SOURCE EXCERPT:
NASA’s much-ballyhooed data showing that 1998 was the warmest year on record for the Earth the USA was, uh, wrong. A blogger found a Y2K bug in the data algorithm, NASA climatologist James Hansen, and NASA has now issued corrected data. The warmest year on record for the Earth the USA: 1934 – 1998 was the second-warmest. The third warmest: 1921. Michael Asher at DailyTech.com tells the story of how blogger Steve McIntyre, who operates the site climateaudit.org, found the error and forced NASA to admit it.

While inspecting historical temperature graphs, he noticed a strange discontinuity, or “jump” in many locations, all occurring around the time of January, 2000. These graphs were created by NASA’s Reto Ruedy and James Hansen (who shot to fame when he accused the administration of trying to censor his views on climate change). Hansen refused to provide McKintyre with the algorithm used to generate graph data, so McKintyre reverse-engineered it. The result appeared to be a Y2K bug in the handling of the raw data.

McKintyre notified the pair of the bug; Ruedy replied and acknowledged the problem as an “oversight” that would be fixed in the next data refresh. NASA has now silently released corrected figures

This is the second time this year that NASA has backtracked on claims that a recent year was the warmest on record.

WHAT TO WORK ON:
1 – In the post about NASA's temperature data, what site does Steve McIntyre run?
2 – Quote the post about NASA's temperature data word for word: begin at the words that have "NASA’s much-ballyhooed data" and stop after "to admit it.".
You won't need the lines for anything here.

GIVEN DATA:
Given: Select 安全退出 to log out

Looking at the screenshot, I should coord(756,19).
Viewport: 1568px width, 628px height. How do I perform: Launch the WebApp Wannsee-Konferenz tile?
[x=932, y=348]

IN RESPONSE:
1 – climateaudit.org

2 –
NASA’s much-ballyhooed data showing that 1998 was the warmest year on record for the Earth the USA was, uh, wrong. A blogger found a Y2K bug in the data algorithm, NASA climatologist James Hansen, and NASA has now issued corrected data. The warmest year on record for the Earth the USA: 1934 – 1998 was the second-warmest. The third warmest: 1921. Michael Asher at DailyTech.com tells the story of how blogger Steve McIntyre, who operates the site climateaudit.org, found the error and forced NASA to admit it.